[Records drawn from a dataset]
=== Begin Enclosure ===

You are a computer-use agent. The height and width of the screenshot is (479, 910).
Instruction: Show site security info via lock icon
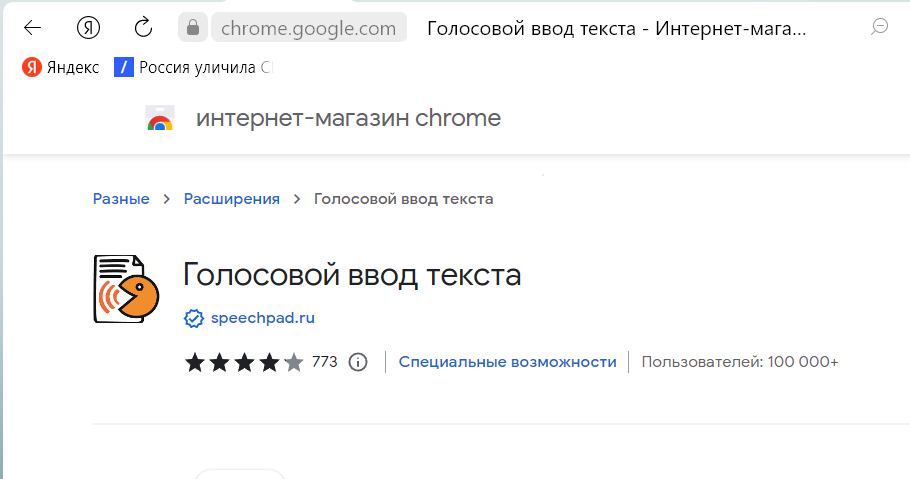coord(193,27)
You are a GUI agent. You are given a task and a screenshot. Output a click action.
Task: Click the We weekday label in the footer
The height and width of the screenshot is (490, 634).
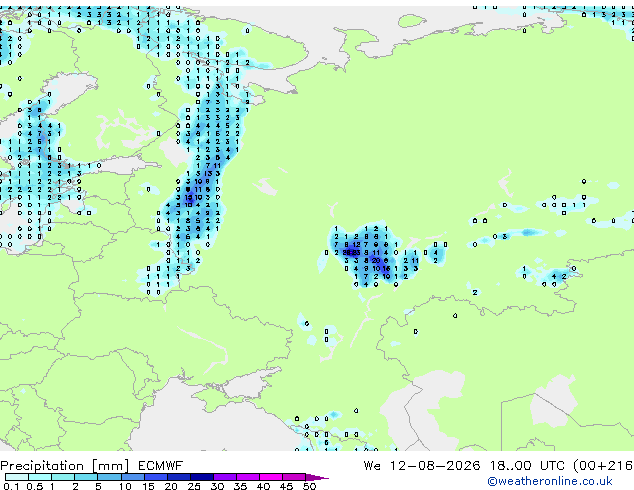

=== End Enclosure ===

[EXERCISE REQUIREMENTS] Copy out every line of the data that includes "height".

[TASK ANSWER]
You are a computer-use agent. The height and width of the screenshot is (479, 910).
The height and width of the screenshot is (490, 634).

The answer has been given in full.